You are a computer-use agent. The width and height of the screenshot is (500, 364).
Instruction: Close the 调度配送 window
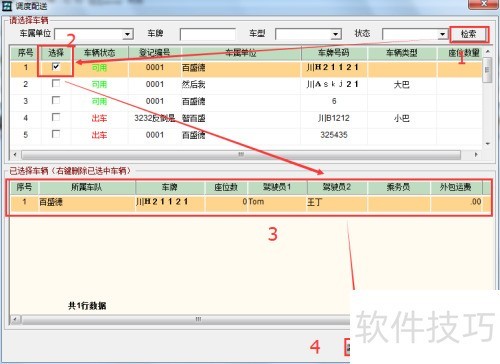[x=484, y=4]
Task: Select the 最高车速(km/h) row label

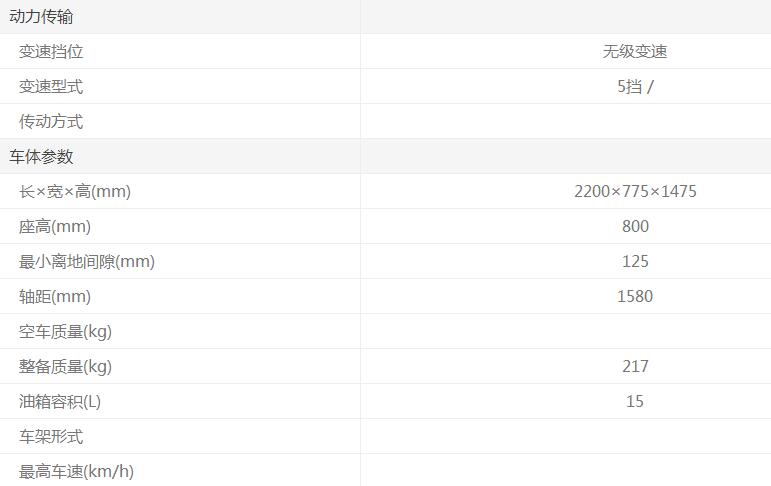Action: (x=76, y=472)
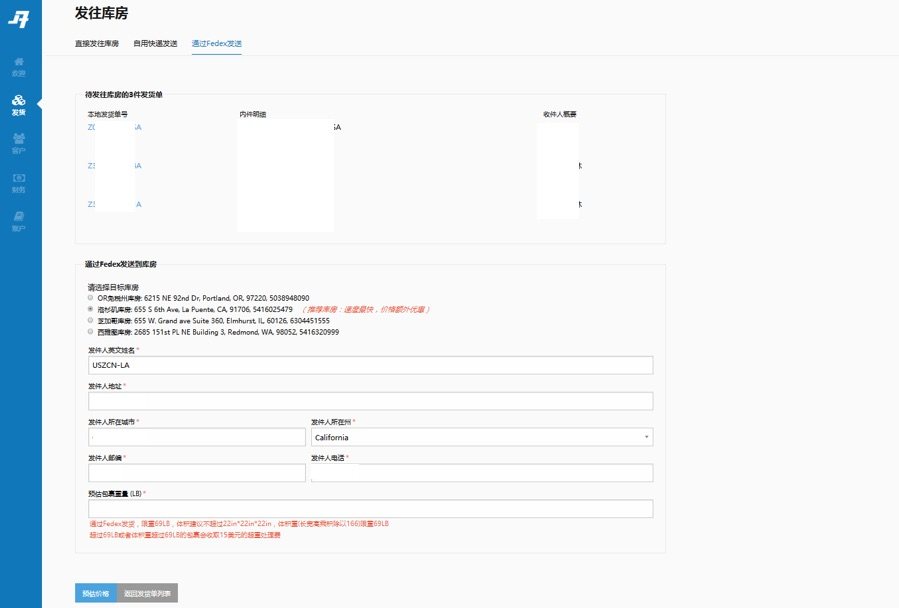The width and height of the screenshot is (899, 608).
Task: Click the sender English name field
Action: click(370, 365)
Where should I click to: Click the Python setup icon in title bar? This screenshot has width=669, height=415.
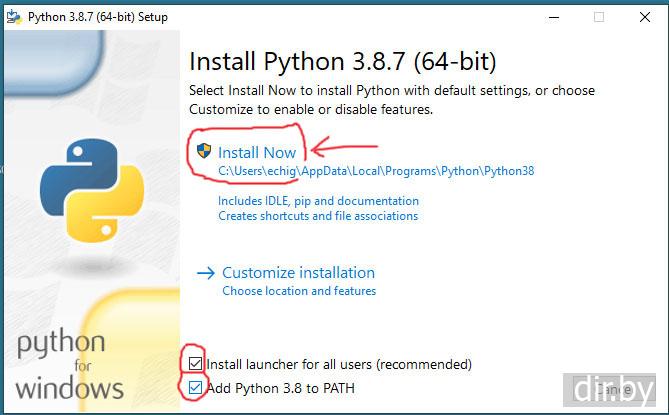pyautogui.click(x=13, y=17)
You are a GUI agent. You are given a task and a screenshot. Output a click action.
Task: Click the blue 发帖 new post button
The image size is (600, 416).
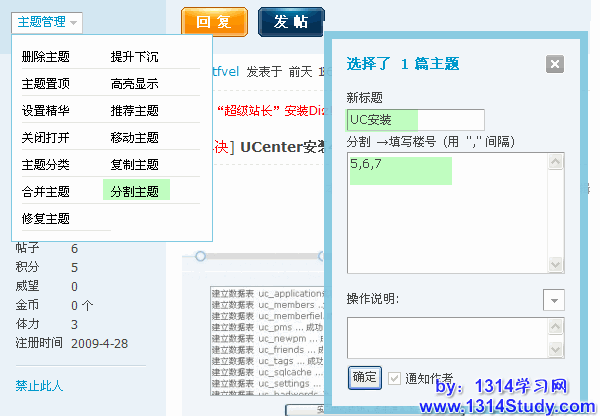pos(290,22)
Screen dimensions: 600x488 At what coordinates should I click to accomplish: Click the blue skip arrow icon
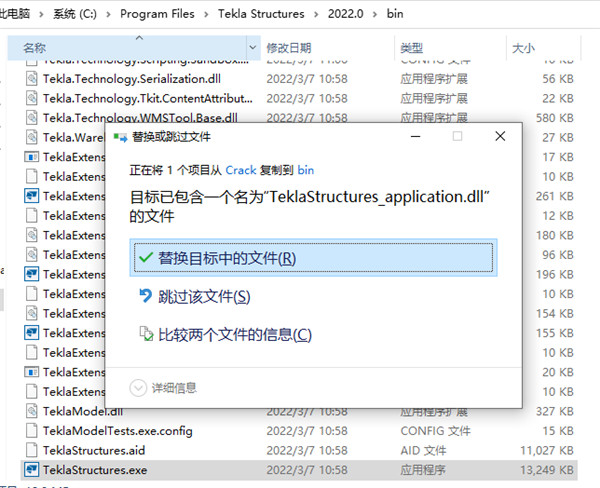145,297
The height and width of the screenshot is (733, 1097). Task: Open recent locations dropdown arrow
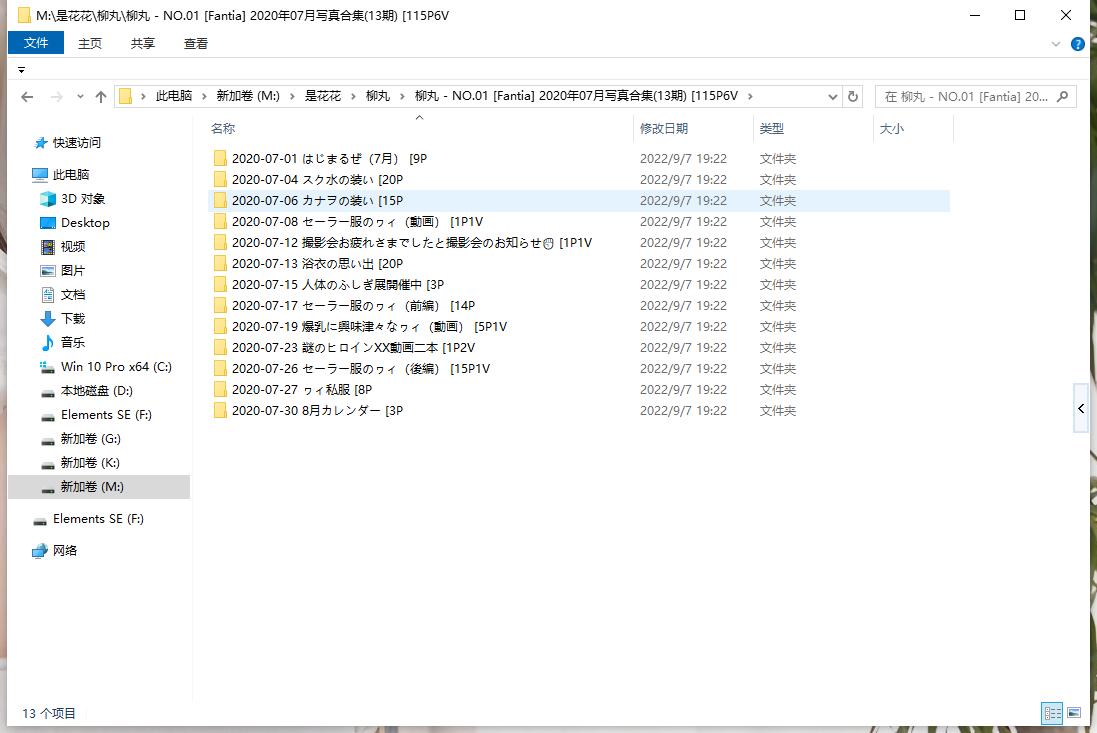coord(79,97)
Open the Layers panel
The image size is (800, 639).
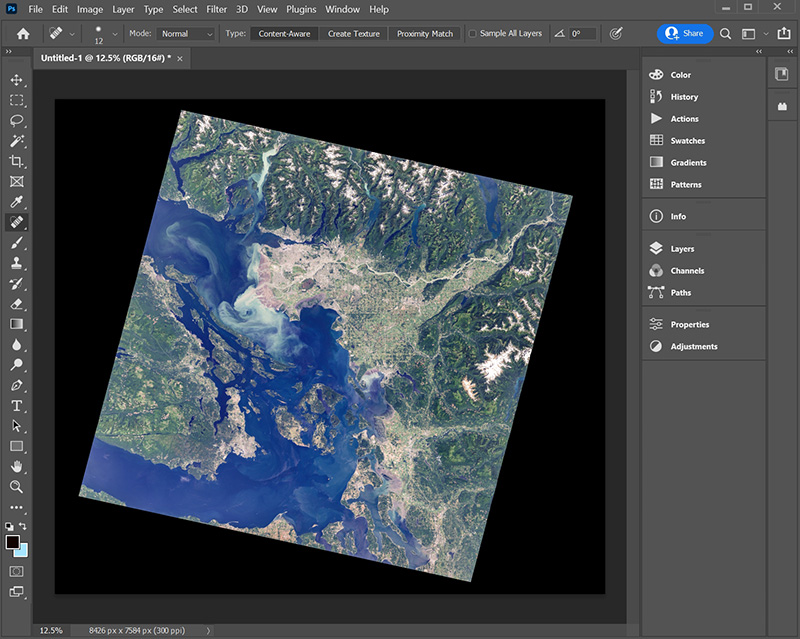[682, 249]
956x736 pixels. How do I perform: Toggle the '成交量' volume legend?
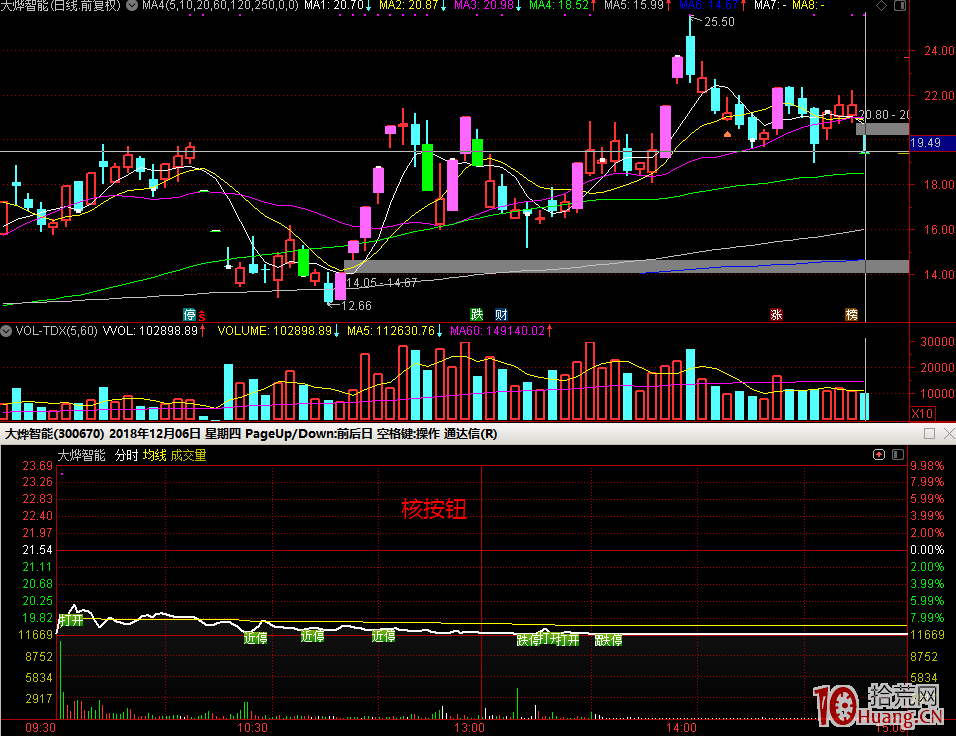[x=188, y=455]
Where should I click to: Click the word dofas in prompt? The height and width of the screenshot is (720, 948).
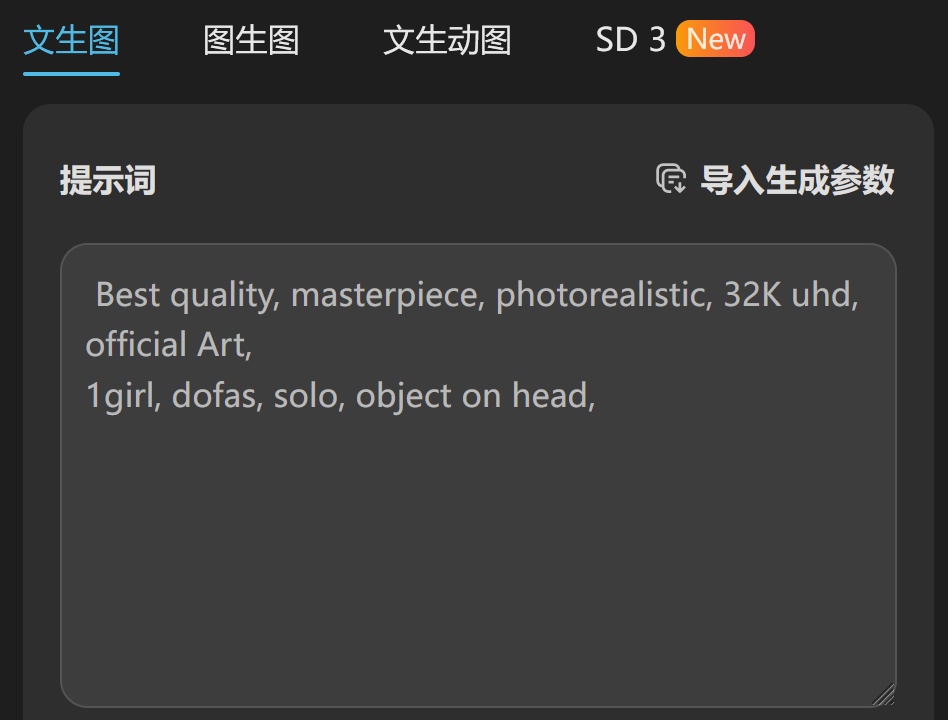click(x=217, y=395)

-- -- --

_What the task requires_:
Go to the line that contains "956x736 pixels. How" and copy exactly from there through the last line of the records above, both included. Omit pictures.

_Final answer_:
956x736 pixels. How do I perform: Toggle the '成交量' volume legend?
[x=188, y=455]
Where should I click to: Click the word dofas in prompt? The height and width of the screenshot is (720, 948).
click(x=217, y=395)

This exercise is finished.